**TEXTO DE REFERENCIA**
··········
La liberación de los 20 rehenes israelís tras 738 días de cautiverio en Gaza no representa solo un final, sino el comienzo de un complejo proceso de reconstrucción física y psíquica. Sus primeras horas en libertad han comenzado a develar un cuadro sistemático de tortura, manipulación psicológica y privación absoluta, cuyo impacto redefine los límites de la resiliencia humana.

Lejos de ser una simple reclusión, el cautiverio impuesto por Hamas constituyó un ecosistema diseñado para la despersonalización. Los testimonios iniciales describen un régimen de tortura multidimensional donde el aislamiento fue una herramienta central. Avinatan Or permaneció completamente solo durante los 738 días, un caso extremo que refleja una metodología calculada para quebrar la resistencia mental. Otros, como Elkana Bohbot, pasaron la mayor parte del tiempo encadenados en túneles subterráneos, perdiendo toda noción del tiempo y el espacio en una claustrofobia perpetua.

La dimensión física del sufrimiento resulta igualmente devastadora. Or perdió entre el 30% y el 40% de su masa corporal debido a prolongados periodos de inanición, mientras que Guy Gilboa-Dalal solo recibió alimentación forzada en el último mes, tras la difusión internacional de un video que mostraba a otro rehén en estado de extrema delgadez. Estas prácticas no respondían al azar, sino a una lógica de control donde las necesidades básicas se convertían en instrumentos de negociación y sometimiento.
··········
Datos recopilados
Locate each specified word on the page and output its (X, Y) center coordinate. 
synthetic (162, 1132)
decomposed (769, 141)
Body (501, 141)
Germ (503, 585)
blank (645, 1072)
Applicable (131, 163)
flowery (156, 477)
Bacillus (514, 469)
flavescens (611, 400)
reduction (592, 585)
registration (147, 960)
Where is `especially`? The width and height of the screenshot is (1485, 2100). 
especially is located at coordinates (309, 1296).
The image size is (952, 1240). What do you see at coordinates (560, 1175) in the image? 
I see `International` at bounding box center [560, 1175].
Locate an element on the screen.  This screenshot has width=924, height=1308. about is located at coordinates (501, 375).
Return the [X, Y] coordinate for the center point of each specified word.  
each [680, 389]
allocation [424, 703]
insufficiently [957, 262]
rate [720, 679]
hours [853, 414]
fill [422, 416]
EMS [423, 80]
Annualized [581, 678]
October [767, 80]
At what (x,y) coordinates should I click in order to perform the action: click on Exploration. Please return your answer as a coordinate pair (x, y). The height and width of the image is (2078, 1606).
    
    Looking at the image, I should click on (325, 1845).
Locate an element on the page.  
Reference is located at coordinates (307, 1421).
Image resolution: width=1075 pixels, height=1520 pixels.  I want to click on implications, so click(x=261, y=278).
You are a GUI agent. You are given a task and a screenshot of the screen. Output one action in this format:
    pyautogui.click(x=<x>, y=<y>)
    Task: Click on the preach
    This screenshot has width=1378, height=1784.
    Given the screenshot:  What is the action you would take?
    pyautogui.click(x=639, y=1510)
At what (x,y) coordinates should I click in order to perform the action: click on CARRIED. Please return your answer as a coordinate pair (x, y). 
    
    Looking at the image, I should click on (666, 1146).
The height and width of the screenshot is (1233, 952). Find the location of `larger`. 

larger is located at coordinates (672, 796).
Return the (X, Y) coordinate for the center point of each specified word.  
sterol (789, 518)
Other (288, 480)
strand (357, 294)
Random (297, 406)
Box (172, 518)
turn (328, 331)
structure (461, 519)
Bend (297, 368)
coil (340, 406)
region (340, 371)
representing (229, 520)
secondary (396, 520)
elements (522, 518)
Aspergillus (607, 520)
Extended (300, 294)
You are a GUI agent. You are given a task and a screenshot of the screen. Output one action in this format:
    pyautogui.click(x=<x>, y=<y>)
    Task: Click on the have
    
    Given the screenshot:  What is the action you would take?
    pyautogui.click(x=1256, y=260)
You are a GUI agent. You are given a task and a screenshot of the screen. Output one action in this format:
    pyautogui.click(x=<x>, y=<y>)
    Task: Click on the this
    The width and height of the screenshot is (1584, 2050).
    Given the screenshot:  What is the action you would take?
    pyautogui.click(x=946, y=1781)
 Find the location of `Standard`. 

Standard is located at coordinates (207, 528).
··········
**TUS TAREAS**
a. Según el texto sobre los rehenes liberados, ¿qué porcentaje de su masa corporal perdió Avinatan Or?
b. Copia del texto sobre los rehenes liberados el fragmento que empieza en "La dimensión física" y termina en "negociación y sometimiento.", sustituyendo "inanición" por "hambre".
c. Di si cada afirmación coincide con el texto sobre los rehenes liberados: (i) Avinatan Or pasó todo el cautiverio solo; (ii) fueron liberados 30 rehenes; (iii) Elkana Bohbot recibió alimentación forzada en el último mes.
Los registros no tienen nada que ver con esto.

**LAS RESPUESTAS**
a. Entre el 30% y el 40%.

b.
La dimensión física del sufrimiento resulta igualmente devastadora. Or perdió entre el 30% y el 40% de su masa corporal debido a prolongados periodos de hambre, mientras que Guy Gilboa-Dalal solo recibió alimentación forzada en el último mes, tras la difusión internacional de un video que mostraba a otro rehén en estado de extrema delgadez. Estas prácticas no respondían al azar, sino a una lógica de control donde las necesidades básicas se convertían en instrumentos de negociación y sometimiento.

c.
(i) Sí: "Avinatan Or permaneció completamente solo durante los 738 días".
(ii) No: "La liberación de los 20 rehenes israelís".
(iii) No: "Guy Gilboa-Dalal solo recibió alimentación forzada en el último mes".